▶ Saved entries:
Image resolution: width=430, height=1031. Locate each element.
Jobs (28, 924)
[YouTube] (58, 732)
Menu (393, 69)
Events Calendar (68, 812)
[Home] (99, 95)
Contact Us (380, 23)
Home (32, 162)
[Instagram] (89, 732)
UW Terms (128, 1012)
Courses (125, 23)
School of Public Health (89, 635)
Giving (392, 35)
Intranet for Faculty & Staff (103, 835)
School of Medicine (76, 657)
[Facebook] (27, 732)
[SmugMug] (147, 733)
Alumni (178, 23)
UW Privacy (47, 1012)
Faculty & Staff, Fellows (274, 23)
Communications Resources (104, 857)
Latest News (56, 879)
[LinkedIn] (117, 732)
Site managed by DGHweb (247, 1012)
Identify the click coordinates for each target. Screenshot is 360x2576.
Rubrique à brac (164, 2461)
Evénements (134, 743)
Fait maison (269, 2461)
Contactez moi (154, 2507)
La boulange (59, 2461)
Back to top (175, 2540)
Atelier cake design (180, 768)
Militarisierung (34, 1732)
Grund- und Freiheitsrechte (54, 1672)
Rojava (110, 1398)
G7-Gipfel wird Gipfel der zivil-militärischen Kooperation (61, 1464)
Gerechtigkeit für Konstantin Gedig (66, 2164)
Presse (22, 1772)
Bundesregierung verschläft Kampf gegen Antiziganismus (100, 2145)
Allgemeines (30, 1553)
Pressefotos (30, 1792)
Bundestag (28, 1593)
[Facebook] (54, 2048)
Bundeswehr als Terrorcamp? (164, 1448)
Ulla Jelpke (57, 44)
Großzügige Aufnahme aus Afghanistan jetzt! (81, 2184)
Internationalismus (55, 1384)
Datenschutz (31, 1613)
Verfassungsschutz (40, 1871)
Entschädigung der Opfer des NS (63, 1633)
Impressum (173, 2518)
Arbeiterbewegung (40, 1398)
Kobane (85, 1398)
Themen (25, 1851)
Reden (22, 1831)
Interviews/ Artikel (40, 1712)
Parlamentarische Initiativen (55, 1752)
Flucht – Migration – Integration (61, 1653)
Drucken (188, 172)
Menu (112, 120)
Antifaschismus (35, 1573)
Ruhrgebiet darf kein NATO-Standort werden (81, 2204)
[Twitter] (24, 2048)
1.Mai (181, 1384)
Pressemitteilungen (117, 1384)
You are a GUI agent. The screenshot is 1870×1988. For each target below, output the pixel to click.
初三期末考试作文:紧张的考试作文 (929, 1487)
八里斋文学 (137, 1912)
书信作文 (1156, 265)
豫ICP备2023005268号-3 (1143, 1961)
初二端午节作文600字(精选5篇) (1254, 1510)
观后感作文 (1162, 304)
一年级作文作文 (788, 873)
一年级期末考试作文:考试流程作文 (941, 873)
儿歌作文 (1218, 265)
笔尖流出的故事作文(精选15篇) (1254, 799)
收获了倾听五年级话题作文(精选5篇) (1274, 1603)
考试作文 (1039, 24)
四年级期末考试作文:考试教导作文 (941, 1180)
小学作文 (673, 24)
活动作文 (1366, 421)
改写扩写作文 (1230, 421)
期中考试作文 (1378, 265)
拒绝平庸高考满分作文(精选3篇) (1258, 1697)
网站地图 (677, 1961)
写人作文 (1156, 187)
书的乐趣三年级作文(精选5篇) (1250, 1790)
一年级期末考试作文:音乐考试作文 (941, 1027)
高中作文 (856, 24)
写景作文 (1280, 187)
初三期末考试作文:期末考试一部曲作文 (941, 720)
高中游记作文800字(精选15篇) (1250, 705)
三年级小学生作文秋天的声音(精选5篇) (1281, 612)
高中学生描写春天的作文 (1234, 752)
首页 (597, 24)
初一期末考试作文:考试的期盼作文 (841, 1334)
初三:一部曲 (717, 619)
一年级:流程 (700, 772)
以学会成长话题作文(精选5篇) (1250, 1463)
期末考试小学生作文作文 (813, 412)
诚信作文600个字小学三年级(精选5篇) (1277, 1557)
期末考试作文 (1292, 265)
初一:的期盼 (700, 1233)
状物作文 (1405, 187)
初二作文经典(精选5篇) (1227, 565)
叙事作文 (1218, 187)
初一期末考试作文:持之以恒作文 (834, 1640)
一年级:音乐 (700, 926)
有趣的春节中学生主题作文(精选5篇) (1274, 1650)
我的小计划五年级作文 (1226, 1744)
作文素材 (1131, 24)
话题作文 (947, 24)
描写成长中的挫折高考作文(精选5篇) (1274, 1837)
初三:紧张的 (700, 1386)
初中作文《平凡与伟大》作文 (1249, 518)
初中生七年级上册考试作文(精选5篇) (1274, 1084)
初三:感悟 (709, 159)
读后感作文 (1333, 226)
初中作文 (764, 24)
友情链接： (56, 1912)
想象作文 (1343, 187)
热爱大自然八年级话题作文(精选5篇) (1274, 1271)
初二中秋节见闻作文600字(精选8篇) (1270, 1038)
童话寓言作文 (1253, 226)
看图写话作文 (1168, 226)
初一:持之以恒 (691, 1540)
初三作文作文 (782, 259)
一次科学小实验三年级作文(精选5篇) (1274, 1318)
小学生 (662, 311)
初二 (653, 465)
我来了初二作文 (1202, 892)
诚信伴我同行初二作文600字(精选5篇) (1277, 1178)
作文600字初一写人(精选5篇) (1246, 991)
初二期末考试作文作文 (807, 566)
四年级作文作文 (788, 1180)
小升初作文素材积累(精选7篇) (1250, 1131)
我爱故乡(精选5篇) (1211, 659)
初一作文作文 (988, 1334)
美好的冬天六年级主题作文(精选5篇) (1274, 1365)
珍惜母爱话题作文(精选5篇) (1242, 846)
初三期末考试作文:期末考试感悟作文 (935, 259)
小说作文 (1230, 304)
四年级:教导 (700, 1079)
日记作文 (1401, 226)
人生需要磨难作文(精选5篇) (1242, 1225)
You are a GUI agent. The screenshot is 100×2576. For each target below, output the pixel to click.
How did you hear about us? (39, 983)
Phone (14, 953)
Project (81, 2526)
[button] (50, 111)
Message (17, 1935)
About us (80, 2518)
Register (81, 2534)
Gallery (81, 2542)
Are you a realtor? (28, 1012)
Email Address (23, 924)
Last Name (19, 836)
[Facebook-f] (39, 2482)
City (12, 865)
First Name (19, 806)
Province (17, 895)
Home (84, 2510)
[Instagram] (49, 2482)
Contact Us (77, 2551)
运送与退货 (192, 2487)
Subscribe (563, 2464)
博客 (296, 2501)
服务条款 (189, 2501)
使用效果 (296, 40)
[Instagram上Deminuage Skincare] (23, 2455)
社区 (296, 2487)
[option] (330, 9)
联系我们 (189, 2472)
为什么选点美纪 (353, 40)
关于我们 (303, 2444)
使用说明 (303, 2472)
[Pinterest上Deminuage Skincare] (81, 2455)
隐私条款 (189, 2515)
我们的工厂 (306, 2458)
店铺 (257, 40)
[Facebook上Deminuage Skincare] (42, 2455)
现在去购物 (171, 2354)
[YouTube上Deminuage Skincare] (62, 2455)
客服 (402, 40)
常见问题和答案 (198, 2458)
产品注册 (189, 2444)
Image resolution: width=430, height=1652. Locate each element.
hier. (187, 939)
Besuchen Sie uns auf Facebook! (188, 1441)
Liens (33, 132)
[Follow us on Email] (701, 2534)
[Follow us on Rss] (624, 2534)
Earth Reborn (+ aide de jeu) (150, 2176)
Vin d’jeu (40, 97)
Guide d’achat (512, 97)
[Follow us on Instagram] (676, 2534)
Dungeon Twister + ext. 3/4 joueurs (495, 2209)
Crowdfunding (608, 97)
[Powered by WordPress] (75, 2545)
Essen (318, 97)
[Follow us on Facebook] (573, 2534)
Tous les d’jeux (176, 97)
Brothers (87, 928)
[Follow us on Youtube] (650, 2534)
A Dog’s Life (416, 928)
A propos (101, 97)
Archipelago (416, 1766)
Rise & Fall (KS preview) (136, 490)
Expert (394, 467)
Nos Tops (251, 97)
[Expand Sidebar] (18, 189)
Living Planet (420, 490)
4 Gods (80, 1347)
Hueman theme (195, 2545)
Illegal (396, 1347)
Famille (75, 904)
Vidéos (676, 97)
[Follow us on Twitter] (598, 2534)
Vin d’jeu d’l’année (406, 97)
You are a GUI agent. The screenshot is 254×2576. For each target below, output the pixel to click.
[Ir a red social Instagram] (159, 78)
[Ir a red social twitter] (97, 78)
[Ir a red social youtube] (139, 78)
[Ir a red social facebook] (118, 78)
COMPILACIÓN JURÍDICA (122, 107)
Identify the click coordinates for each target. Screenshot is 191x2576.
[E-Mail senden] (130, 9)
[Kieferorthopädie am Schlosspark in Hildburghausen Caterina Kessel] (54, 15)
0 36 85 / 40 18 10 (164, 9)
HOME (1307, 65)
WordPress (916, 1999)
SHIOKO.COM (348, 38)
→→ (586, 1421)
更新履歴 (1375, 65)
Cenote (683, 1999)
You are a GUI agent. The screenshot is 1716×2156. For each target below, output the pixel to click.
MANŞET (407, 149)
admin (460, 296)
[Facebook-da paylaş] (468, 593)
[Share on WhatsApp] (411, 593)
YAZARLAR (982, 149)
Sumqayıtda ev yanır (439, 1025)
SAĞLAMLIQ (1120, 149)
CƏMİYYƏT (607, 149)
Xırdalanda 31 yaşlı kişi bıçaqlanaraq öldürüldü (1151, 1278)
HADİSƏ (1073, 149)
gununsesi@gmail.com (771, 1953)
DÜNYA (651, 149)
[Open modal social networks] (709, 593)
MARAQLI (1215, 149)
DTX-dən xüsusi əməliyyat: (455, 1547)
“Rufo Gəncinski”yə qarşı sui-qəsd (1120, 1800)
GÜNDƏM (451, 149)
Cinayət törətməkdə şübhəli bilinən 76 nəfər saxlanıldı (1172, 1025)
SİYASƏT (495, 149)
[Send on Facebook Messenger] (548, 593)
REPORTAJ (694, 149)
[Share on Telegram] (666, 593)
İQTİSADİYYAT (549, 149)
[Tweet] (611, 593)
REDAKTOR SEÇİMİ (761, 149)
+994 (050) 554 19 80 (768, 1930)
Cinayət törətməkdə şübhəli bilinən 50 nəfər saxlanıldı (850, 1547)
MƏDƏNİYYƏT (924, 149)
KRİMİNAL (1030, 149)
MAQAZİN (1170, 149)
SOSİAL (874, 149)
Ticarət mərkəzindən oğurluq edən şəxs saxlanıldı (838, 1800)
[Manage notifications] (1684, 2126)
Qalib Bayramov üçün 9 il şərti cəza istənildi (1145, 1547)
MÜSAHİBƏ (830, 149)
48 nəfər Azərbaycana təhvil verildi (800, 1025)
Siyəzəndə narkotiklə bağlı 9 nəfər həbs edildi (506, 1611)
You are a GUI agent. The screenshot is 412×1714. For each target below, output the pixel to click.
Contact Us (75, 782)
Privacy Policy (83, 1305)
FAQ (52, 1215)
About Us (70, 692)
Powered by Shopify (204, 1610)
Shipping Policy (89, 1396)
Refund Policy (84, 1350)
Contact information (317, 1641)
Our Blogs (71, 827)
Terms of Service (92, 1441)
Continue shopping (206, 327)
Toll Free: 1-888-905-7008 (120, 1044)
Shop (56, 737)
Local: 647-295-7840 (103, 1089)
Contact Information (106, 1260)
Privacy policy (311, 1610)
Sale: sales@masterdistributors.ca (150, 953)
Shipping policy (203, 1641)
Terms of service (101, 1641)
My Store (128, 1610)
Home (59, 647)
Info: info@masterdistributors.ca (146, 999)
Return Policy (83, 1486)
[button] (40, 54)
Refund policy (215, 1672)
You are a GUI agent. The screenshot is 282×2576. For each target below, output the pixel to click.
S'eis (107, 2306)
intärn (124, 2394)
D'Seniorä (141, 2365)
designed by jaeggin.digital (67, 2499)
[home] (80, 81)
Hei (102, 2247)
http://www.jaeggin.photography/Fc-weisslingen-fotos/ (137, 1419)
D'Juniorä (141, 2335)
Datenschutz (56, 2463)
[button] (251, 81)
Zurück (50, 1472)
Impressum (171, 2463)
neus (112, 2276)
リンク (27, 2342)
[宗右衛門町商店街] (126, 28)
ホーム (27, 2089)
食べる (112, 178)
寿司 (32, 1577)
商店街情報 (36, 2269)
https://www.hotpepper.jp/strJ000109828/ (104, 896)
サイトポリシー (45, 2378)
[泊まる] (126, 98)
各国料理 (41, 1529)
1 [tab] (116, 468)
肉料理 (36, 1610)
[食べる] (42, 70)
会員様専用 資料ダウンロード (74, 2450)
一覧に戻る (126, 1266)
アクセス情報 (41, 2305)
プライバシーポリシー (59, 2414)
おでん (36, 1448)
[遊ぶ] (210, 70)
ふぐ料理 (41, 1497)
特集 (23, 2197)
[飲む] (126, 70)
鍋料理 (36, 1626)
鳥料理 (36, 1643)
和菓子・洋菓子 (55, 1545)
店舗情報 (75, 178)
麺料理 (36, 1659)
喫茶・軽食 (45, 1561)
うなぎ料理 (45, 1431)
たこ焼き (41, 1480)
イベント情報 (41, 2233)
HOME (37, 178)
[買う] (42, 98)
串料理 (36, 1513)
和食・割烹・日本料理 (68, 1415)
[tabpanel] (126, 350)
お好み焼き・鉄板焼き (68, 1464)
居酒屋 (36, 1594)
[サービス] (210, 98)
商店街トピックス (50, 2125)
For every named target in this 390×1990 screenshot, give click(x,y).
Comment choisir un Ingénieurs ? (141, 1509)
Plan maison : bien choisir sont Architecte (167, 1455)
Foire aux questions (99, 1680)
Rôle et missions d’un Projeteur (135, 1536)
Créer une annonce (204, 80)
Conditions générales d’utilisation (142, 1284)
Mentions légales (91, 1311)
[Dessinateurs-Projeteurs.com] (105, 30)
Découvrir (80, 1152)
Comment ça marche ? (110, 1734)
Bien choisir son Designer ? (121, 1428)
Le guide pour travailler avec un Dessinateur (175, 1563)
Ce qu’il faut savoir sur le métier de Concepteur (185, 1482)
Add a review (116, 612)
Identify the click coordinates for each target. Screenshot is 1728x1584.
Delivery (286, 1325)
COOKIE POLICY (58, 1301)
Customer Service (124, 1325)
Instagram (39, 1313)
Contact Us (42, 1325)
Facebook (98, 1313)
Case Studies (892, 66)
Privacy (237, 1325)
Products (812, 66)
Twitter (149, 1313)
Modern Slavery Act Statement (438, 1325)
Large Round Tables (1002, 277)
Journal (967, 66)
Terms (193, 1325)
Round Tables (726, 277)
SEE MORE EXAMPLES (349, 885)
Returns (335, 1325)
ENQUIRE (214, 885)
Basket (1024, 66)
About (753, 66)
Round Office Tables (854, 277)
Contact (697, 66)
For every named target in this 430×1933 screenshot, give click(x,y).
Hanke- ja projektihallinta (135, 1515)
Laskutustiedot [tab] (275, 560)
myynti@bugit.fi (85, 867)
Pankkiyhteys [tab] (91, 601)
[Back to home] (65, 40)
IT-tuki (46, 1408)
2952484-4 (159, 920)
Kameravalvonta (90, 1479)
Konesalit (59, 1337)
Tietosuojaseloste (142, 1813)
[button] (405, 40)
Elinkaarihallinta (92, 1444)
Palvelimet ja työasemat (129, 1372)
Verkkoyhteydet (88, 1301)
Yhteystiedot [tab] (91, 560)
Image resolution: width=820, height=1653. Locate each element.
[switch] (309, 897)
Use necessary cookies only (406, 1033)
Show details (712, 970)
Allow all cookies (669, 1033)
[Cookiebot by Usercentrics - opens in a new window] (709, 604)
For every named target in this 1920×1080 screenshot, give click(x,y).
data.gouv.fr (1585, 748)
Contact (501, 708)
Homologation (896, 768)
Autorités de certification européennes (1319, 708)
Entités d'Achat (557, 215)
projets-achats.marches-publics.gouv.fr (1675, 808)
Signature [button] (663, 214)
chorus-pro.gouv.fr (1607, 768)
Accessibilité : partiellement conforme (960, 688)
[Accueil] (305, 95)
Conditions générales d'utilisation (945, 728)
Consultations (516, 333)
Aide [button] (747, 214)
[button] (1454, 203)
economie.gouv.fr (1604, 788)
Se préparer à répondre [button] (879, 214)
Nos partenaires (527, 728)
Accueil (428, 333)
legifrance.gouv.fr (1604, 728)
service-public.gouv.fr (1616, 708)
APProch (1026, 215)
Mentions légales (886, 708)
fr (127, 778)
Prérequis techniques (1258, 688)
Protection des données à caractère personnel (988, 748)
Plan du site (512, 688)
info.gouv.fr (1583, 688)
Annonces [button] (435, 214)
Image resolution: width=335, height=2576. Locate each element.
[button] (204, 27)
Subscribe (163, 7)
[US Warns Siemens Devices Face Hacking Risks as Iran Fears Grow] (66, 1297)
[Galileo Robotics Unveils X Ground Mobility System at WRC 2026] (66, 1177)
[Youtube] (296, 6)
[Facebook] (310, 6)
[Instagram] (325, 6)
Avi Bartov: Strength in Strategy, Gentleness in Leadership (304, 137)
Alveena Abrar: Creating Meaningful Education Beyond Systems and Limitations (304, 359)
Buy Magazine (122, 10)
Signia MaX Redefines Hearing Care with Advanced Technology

▶ AIM OF THE TASK:
Would you print exactly, and only, the lines of the data above from the line with "社区 (296, 2487)" through the line with "[Powered by WordPress] (75, 2545)", inclusive?

▶ EXPECTED ANSWER:
社区 (296, 2487)
[option] (330, 9)
联系我们 (189, 2472)
为什么选点美纪 (353, 40)
关于我们 (303, 2444)
使用说明 (303, 2472)
[Pinterest上Deminuage Skincare] (81, 2455)
隐私条款 (189, 2515)
我们的工厂 (306, 2458)
店铺 (257, 40)
[Facebook上Deminuage Skincare] (42, 2455)
现在去购物 (171, 2354)
[YouTube上Deminuage Skincare] (62, 2455)
客服 (402, 40)
常见问题和答案 (198, 2458)
产品注册 (189, 2444)
Image resolution: width=430, height=1652. Locate each element.
hier. (187, 939)
Besuchen Sie uns auf Facebook! (188, 1441)
Liens (33, 132)
[Follow us on Email] (701, 2534)
[Follow us on Rss] (624, 2534)
Earth Reborn (+ aide de jeu) (150, 2176)
Vin d’jeu (40, 97)
Guide d’achat (512, 97)
[Follow us on Instagram] (676, 2534)
Dungeon Twister + ext. 3/4 joueurs (495, 2209)
Crowdfunding (608, 97)
[Powered by WordPress] (75, 2545)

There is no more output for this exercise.